For the last several weeks, Jefferson City has been the scene of heated debates about whether the legislature should amend or repeal Proposition B, the "puppy mill" initiative passed by the voters in November. Large numbers of proponents and opponents have forcefully articulated their respective positions — many of them in my office.
When working on difficult, contentious legislative issues, finding a point of common agreement is often helpful. One point on which both the proponents and the opponents of Proposition B agree is that unlicensed dog breeders are a major source of the problem.

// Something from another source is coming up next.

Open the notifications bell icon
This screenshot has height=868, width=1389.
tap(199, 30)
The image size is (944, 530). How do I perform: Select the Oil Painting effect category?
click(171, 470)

Both sides have intellectual and practical reasons to oppose unlicensed breeders. Unlicensed breeders are clearly one source of the inhumanely treated puppies that has been responsible for our state's unfortunate "puppy mill" reputation.
Prop B, as passed by the voters, applies only to licensed breeders. Left unaddressed is how to finance the enforcement of licensing requirements. If unlicensed breeders are a major contributor to the conditions that motivated Prop B supporters, and Prop B opponents likewise see a problem with them, shouldn't we then address the issue of unlicensed breeders?
While honoring the will of the voters, I have been trying to puzzle out some reasonable and practical solution, or at least partial solution, to the puppy dilemma. Here is one idea. At this point I am not even comfortable calling it a good idea, but I would like to share it with you in order to gain the benefit of your thinking.
What if Missouri were to create a civil action for operating an unlicensed dog breeding facility? That is, a citizen who knew of an unlicensed facility could file a court action against the unlicensed "puppy mill." The law would specify a maximum number of puppies one could sell without a permit — for example, 15 — or perhaps two litters per year. Thus, people who breed their family pets and sell the puppies would be excluded. Those who sell more than this number would be subject to the licensing requirements.
The only criterion needed to bring suit against an unlicensed operation selling more than the legal limit would be the operator's lack of a permit. If one operated a facility and sold more than a specified number of puppies per year without a permit, the matter would be regarded as proven. Any citizen could bring the lawsuit.
If proven by the court that the individual operated an unlicensed breeding facility, the offending breeder would be ordered to pay a standard, predetermined penalty, perhaps $3,000, and the matter would be resolved. There would be no need to prove damages, thus resulting in lower legal fees and less court time.
The money would be divided equally between the person bringing suit and a fund established for the enforcement of dog-breeding regulations. The offending breeder would also be responsible for all court costs and attorney fees. Should a frivolous or malicious suit be filed, the defendant (i.e., the breeder) could recover all costs, legal fees, and a specified fine for bringing a frivolous action.
My inclination would be to "sunset" the law in five years. If this approach effectively addresses the problem, then the law could disappear. If not, the legislature could modify or renew it.
The advantage of such a plan is that the state would not have to depend solely upon already overworked and underfunded animal control officers for enforcement. The legal requirement is simple and well-defined. Does the breeder who sells puppies have a proper permit? If not, the breeder pays.
As I said above, I am not sure whether this is a good approach, but as your state legislator, I figure we're in this partnership together — I can float an idea and you can tell me what you think. Please do.